The Board under § 426 of the Workmen's Compensation Act, as amended, 77 P. S. § 871, undoubtedly had authority to grant a rehearing. But although the Act is to be liberally administered in the interest of a claimant it does not intend that new hearings shall continue indefinitely. Vorbnoff v. Mesta Machine Co., 286 Pa. 199, 209, 133 A. 256. Even litigation involving a claimant's right to compensation must at some time have an end, and the Board is not obliged to grant a rehearing upon every changed circumstance affecting a claimant. Cf. Lopen v. Economy Coat etc. Co. et al., 163 Pa. Super. 593, 63 A.2d 109. There is nothing in this record even remotely suggesting that the Board acted improperly. Claimant had demonstrated over a period of more than a year that his injuries did not affect his ability to perform his former work in the mine. And the Board was most considerate in granting continuances to give him the opportunity to produce witnesses in his defense.
It was conceded below, as the record clearly shows, that the order of termination was justified by the findings and that the findings were supported by competent evidence, for the most part undisputed.
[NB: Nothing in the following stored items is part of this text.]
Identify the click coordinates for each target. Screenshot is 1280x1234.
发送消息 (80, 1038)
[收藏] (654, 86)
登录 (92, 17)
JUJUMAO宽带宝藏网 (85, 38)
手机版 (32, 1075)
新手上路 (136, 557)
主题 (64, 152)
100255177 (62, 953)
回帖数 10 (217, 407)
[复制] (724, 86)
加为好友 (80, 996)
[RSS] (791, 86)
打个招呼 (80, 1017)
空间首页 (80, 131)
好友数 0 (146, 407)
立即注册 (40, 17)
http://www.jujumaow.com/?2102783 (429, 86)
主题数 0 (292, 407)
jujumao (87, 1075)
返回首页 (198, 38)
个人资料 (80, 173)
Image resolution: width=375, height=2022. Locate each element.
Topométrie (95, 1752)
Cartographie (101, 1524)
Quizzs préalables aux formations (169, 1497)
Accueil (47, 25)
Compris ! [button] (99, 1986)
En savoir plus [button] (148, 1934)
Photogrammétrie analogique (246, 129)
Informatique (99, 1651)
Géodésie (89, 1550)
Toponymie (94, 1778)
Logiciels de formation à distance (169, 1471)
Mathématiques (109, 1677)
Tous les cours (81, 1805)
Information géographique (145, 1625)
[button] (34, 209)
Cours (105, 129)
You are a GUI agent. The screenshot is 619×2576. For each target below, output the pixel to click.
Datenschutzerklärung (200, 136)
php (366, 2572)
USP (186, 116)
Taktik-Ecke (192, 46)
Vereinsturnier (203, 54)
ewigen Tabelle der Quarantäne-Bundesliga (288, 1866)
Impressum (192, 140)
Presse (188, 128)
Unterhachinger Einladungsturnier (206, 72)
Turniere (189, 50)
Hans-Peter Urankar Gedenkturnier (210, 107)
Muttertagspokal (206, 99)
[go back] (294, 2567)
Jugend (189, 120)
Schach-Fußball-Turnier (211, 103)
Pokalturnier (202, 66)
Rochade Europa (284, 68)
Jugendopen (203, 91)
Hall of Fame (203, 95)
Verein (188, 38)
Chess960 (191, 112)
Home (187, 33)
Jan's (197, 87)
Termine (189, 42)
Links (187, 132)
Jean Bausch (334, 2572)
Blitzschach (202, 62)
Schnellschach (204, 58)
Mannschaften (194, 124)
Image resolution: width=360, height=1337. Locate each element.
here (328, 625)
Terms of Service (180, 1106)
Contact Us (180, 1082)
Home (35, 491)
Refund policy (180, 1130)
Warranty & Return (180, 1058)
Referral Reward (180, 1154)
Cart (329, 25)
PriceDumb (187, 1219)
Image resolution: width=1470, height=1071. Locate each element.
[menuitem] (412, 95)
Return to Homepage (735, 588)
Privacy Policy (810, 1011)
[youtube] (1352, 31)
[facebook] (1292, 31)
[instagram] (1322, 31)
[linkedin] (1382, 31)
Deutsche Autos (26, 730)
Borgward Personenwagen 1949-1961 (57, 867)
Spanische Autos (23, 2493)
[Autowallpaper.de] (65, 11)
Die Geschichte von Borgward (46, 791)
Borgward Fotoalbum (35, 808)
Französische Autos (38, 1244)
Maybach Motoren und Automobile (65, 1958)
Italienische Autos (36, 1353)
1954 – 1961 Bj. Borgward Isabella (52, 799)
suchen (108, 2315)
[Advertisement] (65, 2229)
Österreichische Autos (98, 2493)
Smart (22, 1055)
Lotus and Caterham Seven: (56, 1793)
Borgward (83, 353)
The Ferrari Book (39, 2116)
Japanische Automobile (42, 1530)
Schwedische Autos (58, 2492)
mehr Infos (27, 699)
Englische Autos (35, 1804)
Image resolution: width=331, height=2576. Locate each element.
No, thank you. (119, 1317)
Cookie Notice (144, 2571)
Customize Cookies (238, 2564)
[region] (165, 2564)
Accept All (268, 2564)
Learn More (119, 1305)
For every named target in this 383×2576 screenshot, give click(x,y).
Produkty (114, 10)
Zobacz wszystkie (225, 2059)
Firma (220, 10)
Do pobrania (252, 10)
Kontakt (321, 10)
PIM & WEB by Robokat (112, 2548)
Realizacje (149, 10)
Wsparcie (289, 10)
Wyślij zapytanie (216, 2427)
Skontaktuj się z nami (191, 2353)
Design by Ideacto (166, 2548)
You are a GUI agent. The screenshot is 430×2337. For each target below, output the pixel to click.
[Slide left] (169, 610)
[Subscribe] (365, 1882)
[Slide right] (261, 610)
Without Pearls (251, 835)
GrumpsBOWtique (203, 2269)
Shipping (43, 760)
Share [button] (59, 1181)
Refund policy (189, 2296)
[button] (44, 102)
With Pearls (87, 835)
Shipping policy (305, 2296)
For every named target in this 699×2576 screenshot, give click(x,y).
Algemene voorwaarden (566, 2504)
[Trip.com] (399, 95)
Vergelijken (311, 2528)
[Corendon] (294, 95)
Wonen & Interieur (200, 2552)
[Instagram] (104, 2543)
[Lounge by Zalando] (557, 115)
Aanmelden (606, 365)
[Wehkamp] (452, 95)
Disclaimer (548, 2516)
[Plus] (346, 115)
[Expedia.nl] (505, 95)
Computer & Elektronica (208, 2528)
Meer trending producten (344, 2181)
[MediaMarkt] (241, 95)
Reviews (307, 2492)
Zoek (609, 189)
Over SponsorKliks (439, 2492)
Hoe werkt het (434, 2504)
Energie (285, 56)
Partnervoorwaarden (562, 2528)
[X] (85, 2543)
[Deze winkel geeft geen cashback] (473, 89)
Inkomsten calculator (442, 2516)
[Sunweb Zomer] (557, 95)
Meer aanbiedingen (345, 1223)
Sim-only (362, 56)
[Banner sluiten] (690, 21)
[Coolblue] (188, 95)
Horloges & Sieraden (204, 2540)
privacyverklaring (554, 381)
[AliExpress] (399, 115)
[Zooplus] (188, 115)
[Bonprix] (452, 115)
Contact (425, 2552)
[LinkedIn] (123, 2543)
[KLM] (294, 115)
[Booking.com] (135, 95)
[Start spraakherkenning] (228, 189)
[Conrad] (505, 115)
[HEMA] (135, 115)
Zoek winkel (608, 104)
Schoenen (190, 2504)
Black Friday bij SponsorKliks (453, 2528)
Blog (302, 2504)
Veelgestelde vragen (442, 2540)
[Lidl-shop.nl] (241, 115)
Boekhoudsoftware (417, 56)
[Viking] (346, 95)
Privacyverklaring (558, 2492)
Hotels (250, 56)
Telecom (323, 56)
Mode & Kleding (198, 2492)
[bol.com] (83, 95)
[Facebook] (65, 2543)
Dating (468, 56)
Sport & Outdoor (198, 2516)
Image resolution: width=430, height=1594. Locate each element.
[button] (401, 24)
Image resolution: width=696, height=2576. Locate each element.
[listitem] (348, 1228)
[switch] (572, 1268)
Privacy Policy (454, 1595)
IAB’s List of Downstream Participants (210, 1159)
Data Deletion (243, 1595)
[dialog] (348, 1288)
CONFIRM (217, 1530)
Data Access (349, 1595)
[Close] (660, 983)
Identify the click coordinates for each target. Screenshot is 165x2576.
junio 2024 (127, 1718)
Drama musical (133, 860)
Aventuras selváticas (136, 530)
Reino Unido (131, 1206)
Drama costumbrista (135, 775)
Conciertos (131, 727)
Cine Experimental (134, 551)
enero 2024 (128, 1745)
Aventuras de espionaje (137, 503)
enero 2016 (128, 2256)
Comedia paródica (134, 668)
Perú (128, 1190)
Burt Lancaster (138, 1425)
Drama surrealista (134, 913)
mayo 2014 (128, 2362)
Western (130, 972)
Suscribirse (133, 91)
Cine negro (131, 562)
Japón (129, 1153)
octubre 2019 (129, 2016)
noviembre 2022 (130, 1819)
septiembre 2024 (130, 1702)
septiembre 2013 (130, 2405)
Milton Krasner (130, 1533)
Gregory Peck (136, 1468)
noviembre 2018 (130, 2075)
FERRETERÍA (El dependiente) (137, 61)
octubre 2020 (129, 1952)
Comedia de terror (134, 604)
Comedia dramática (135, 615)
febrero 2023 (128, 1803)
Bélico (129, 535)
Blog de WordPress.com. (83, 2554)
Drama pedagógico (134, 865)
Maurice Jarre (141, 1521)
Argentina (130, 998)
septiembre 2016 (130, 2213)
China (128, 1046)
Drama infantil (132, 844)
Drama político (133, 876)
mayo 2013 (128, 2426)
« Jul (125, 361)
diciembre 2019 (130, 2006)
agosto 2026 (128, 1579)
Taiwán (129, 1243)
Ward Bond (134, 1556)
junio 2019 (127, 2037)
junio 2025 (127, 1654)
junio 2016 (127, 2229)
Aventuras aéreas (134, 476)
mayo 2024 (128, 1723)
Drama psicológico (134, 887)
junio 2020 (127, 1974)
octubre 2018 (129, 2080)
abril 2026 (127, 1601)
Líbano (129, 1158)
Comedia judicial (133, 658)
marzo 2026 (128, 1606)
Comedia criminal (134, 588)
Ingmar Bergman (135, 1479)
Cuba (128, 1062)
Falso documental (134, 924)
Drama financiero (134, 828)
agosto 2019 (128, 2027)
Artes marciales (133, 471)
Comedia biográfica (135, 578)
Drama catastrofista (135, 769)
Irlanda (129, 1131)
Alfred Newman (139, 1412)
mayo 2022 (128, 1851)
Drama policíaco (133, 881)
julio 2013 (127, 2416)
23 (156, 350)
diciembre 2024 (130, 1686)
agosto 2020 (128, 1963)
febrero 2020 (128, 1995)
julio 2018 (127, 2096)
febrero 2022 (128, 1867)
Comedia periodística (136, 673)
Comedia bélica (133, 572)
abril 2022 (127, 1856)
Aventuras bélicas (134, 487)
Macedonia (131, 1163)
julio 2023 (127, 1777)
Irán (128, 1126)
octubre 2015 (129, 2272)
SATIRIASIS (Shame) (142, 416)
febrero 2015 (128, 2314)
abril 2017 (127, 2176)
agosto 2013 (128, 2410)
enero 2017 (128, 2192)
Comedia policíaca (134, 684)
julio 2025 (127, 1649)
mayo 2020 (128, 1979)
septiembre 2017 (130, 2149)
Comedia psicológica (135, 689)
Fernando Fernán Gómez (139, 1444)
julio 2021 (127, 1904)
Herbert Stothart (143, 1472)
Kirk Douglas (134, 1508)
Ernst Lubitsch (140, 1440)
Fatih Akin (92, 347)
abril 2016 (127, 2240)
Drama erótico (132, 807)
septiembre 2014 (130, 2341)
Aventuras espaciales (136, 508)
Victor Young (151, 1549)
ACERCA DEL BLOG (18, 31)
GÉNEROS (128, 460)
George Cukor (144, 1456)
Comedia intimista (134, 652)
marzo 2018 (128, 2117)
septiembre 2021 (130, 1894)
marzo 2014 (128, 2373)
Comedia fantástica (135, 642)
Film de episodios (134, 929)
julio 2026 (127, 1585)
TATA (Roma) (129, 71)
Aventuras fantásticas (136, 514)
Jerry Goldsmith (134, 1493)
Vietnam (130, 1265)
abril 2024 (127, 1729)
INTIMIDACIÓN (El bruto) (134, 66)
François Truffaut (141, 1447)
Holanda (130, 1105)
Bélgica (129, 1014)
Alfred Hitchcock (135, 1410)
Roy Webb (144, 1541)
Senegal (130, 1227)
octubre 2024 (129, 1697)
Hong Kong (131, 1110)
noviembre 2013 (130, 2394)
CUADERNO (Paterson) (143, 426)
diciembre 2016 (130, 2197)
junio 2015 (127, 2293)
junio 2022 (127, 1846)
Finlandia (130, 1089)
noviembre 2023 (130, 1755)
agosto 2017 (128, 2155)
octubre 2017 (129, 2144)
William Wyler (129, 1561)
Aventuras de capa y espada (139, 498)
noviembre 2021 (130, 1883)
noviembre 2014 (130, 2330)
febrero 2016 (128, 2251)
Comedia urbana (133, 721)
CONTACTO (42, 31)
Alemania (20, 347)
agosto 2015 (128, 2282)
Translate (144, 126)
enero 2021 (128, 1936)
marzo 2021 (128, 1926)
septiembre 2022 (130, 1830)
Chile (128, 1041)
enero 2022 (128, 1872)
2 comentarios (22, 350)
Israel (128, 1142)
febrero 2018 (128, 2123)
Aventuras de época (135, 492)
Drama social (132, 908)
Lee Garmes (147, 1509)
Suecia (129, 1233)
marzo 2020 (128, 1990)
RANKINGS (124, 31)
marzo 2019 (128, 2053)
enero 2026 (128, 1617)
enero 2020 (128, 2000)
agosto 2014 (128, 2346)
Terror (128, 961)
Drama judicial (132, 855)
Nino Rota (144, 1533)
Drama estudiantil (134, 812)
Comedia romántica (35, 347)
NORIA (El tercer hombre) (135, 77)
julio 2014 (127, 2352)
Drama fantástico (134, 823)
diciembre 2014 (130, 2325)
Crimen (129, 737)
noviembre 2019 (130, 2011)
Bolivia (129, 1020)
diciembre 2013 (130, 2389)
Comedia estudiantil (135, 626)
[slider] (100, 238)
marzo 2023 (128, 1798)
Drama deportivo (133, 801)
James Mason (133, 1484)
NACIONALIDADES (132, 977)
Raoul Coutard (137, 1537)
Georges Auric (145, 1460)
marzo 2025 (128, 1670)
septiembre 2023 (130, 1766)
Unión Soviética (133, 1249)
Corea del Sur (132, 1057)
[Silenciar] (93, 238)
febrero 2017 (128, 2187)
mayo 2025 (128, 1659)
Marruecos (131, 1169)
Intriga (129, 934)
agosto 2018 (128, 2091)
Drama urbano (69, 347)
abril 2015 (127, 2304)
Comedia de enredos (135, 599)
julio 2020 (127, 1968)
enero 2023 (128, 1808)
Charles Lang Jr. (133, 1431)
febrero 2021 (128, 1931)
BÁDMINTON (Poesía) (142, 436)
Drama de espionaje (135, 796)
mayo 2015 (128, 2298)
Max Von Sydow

And the only question here, as in the court below, is the propriety of the order refusing a rehearing. Since the refusal of a rehearing is wholly within the discretion of the Board its order is appealable only for an abuse of that discretion. Powell v. Sonntag, 159 Pa. Super. 354, 48 A.2d 62; Fronko v. U.S. Sanitary Mfg. Co., 155 Pa. Super. 636, 642, 39 A.2d 363. In any view of the record in the present case, it is clear that the Board did not exceed the bounds of reason in refusing a rehearing. The order of the lower court, therefore, in remanding the case to the Board for reconsideration of claimant's request for a rehearing, is a nullity and not interlocutory merely. Accordingly, consistent with the practice indicated in Fronko v. U.S. Sanitary Mfg. Co. as well as in Powell v. Sonntag, supra, we are obliged to dispose of that question with finality as one of law.
The order of the court below was not interlocutory; the order is reversed and the record is remitted to the lower court for entry of judgment in favor of the defendant on the order of termination as entered by the Board.